Having grown up in a military family, Ahlm has called several locations home, but the time she spent in Idaho was highly formative. Alongside her clear idea of wanting to go into osteopathic medicine was a desire to return there – and serve a rural area in particular. Her reasons went beyond her close connection to that region and population.  

“Osteopathic medicine,” she explained, “appeals to a part of rural culture that can be distrustful of modern medicine. Osteopathic medicine doesn’t just say, ‘We’ll give you a pill and send you home.’ We look at the whole person and get to the core and root of things the best that we can.

“It’s an approach that is really valuable to me, and I knew that would resonate with the target audience where I wanted to be.”

Ahlm has encountered myriad examples of this in her rotations. One memorable such experience had to do with a patient who came into the hospital in a clear state of diabetic ketoacidosis. She recounts how poorly they were doing, even having difficulty breathing; after evaluating the patient, it was clear they had not been taking their medication. Still, the patient was insistent that their symptoms were related to stress. Rather than become frustrated with or shut down this line of thinking, Ahlm responded differently, in a way that got the patient’s attention and won their trust.

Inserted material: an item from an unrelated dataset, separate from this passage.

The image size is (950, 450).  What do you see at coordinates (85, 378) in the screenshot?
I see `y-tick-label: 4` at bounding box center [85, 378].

“It would be easy as a physician to look at that patient and say, ‘The only reason for this is that they’re not taking their medication.’ That was absolutely the main contributor—but I found it so important to validate their experience, because stress is hard on the body, and you do have a physiological response to it. That would exacerbate someone’s symptoms,” she said. “And that whole-person perspective allowed me to validate that the stress of this patient’s life made their diabetic ketoacidosis worse, without neglecting the importance of medication.  

“In fact, they had been so stressed that they had missed doses and were unable to keep up with when they had or had not taken it. This experience was connected with them as a whole—mind, body, and spirit.” It was a moment that reemphasized how critical it is to listen to each person and understand their experience, and use knowledge as a foundation for doing so, to better give patients the tools that help them become and stay healthy.  

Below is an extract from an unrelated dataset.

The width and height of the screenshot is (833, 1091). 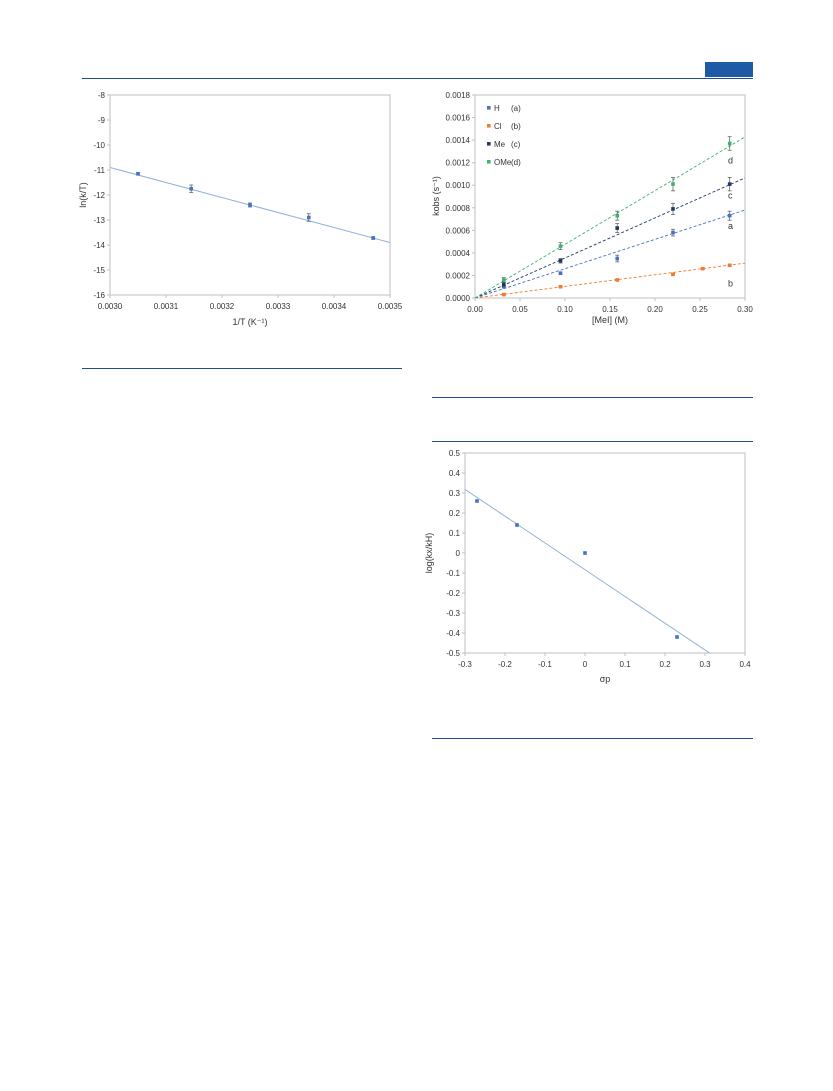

Medicine as a Personal Mission

Ahlm is a NHSC scholar, and in return for her scholarship, she intends to provide primary care to underserved communities after graduating from the Pacific Northwest University (PNWU) College of Osteopathic Medicine. Pursuing her osteopathic medical education at PNWU was a major part of this desire to address the communities that are so important to her, as that is central to their focus and mission – especially when it comes to their five-state region of focus (Alaska, Idaho, Montana, Oregon, and Washington).

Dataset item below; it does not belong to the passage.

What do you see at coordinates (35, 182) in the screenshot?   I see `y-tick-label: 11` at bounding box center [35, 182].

“As someone who is fairly mission-driven,” she said, “having a school that understands that is really valuable to me. Ultimately, being able to allocate resources to the neediest of communities is important…I knew that was what I wanted to do, so I charted a path to make sure that was what I did.”  

Mark Baldwin, DO, MACOI, works closely with Ahlm at PNWU, and their connection through both PNWU and ACOI greatly empowers this level of empathic service. When asked about her, Dr. Baldwin said:  

“Allie is one of the finest students that I have worked with while at PNWU. She brings a refreshing maturity and world experience along with a deep commitment and compassion toward patient care. Academically she is an outstanding student...her questions and interests [on the course material] reflect a deep understanding of concepts and a desire for a deeper context. The quality of her research and her interests reflect a keen appreciation of not only the topics but also in study design. In many ways she reflects the best of our program at Pacific Northwest University. She has a promising career ahead of her, be it in Internal Medicine, family medicine, or research.”